Читать книгу Das Tagebuch der Jenna Blue онлайн | страница 21

Wenn ich den Kopf in den Nacken lege, erscheinen mir die violetten Zuckerwattewolken so fern wie die Zeit, da Scarlett und ich sie zu kosten versuchten und Mutter uns aufforderte, höher zu springen …

Wind kommt auf, fröstelnd ziehe ich die Knie an. Da entgleitet mir das Buch. Es schlittert die Schindeln hinab, stolpert über die Rinne, ehe es die Schwerkraft gen Tiefe zieht. Der Aufprall klingt dumpf. Er weckt etwas in mir.

»Ist dir schlecht?« Scarlett betrachtet mich argwöhnisch.

Ihre Worte – und der Klang des Buches – haben eine Tür aufgestoßen, die ich all die Jahre sorgsam verriegelt hielt. Nur ein Abend, ein verfluchter Abend und wenige Momente mit ihr genügen, um sie aus den Angeln zu heben.

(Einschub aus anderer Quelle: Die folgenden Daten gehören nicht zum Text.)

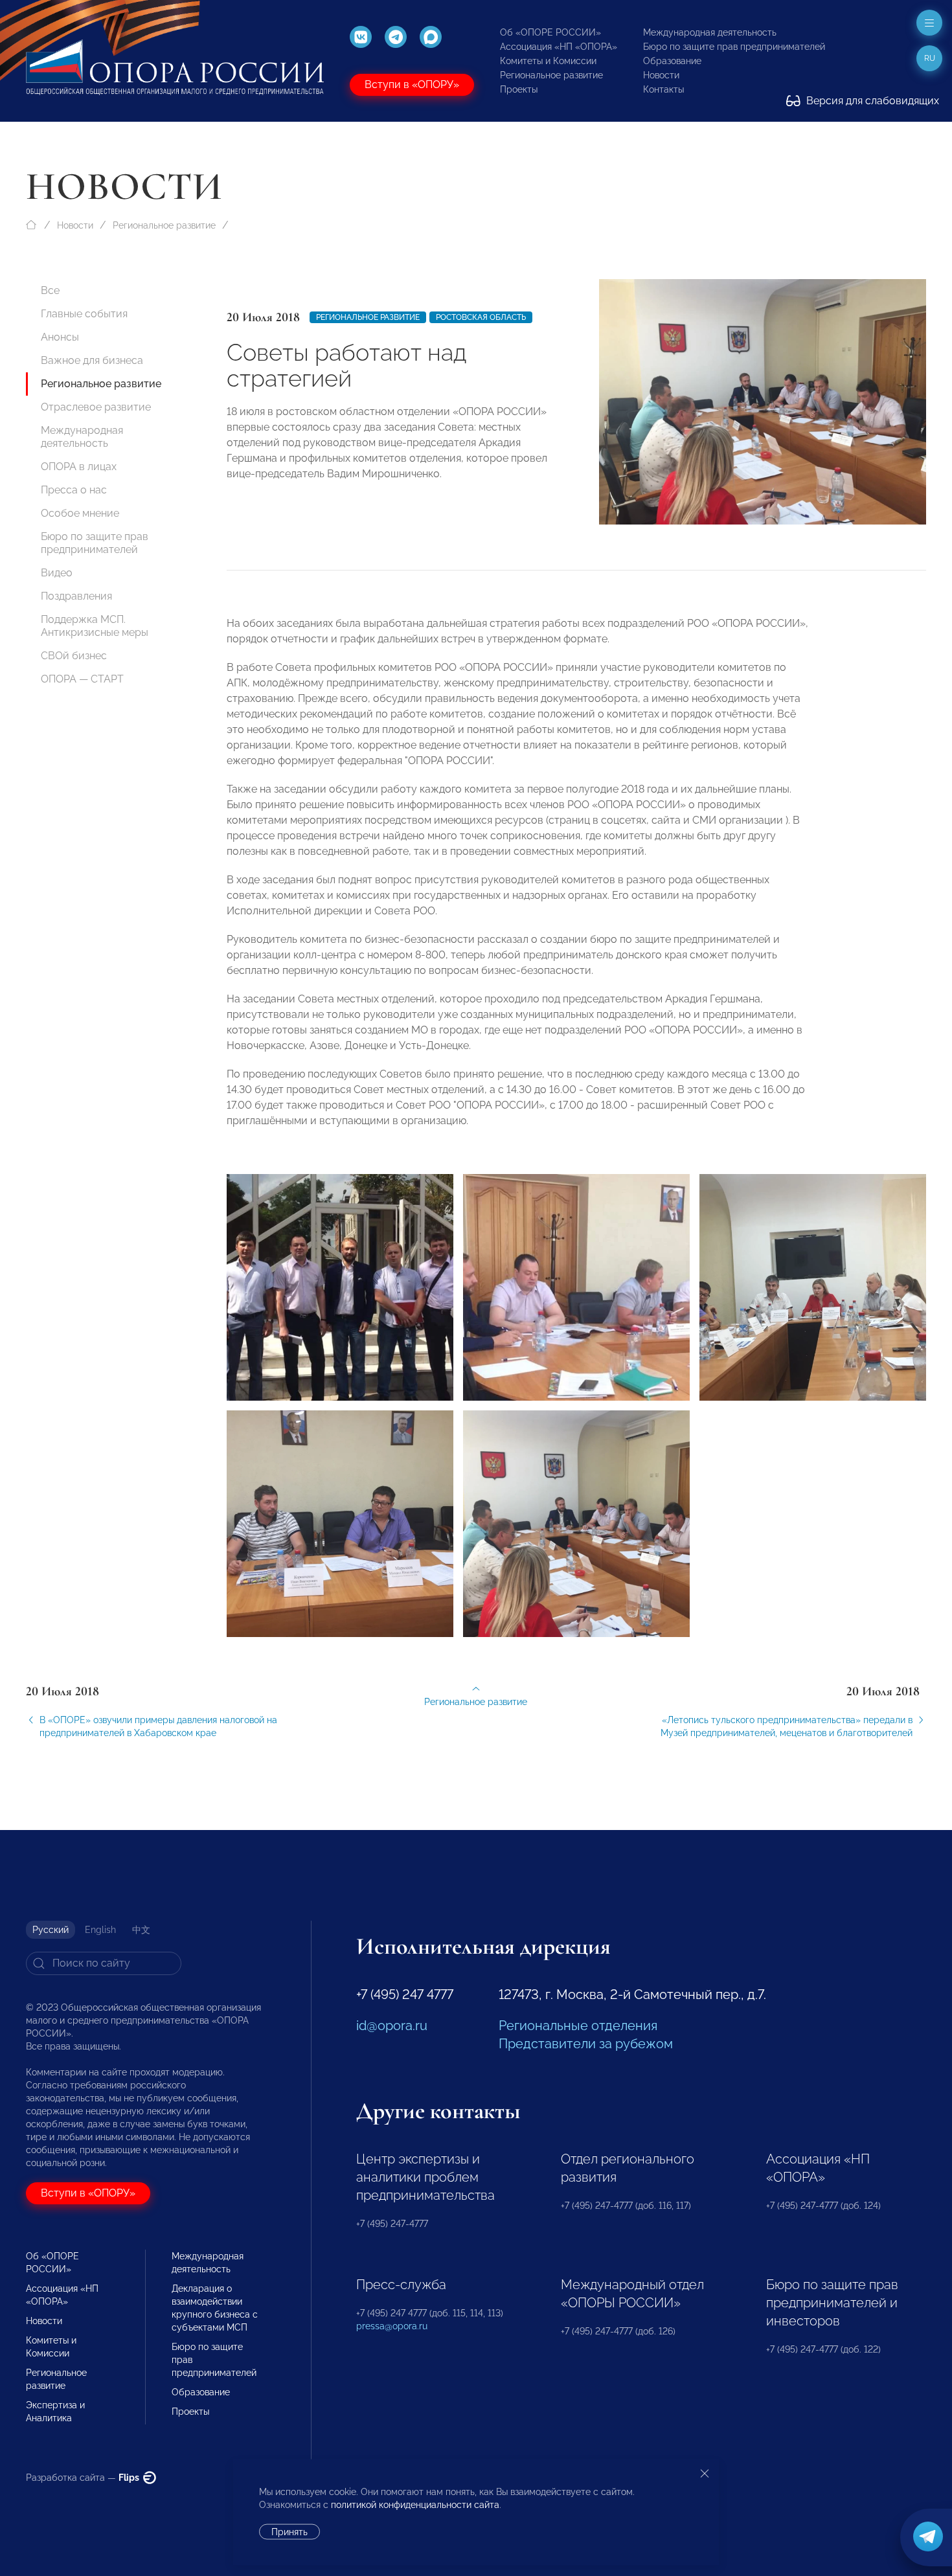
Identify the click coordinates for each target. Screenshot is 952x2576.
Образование (672, 61)
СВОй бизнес (74, 656)
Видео (57, 573)
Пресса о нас (74, 490)
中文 (141, 1930)
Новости (661, 75)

Die Erinnerungen stürzen auf mich ein. Mutter am Fenster, wie sie uns über den Sims hebt; wie sie lacht und uns auffordert, es ihr gleichzutun; wie sie die Arme über den Kopf streckt und auf die Zehenspitzen steigt; wie Scarlett es ihr spielerisch gleichtut; und ich selbst wankend im Wind, die Schindeln rau und kalt unter meinen Zehen – und seltsam lebendig, als sie sich in Bewegung setzen. Ich spüre noch den Sog der Tiefe, den Ruck an meinem Arm, als Mutters Finger sich darum schließen.

Jetzt ist es Scarletts Hand. »Jenna, alles in Ordnung?«

Nein. »Ja.«

»Keine Sorge, Papier ist widerstandsfähig.«

»Mir geht’s gut«, würge ich hervor. Dabei wäre es der perfekte Vorwand, diese Scharade abzusagen, ich bräuchte die Übelkeit nicht einmal vortäuschen. Alles dreht sich. Der Himmel, das Dach, die Spukvilla. Ich zwinge den Blick dorthin, zähle meine Atemzüge und kralle mich an die Schindeln. Sie sind warm, ein letzter Gruß der Sonne, bevor die Nacht hereinbrechen und ihre Wärme sich verflüchtigen wird; wie die Erinnerungen. Die Bilder verlieren bereits an Kontur.

Scarlett hält mich fest, als fürchte sie, ich könnte dem Buch folgen. Ihre Berührung überlagert sich mit der von Mutter. Zitternd entwinde ich ihr den Arm.

»Es geht mir gut.« Selbst wiederholt klingt es nicht wahrer, meine Stimme bebt, ich habe einen Kloß im Hals.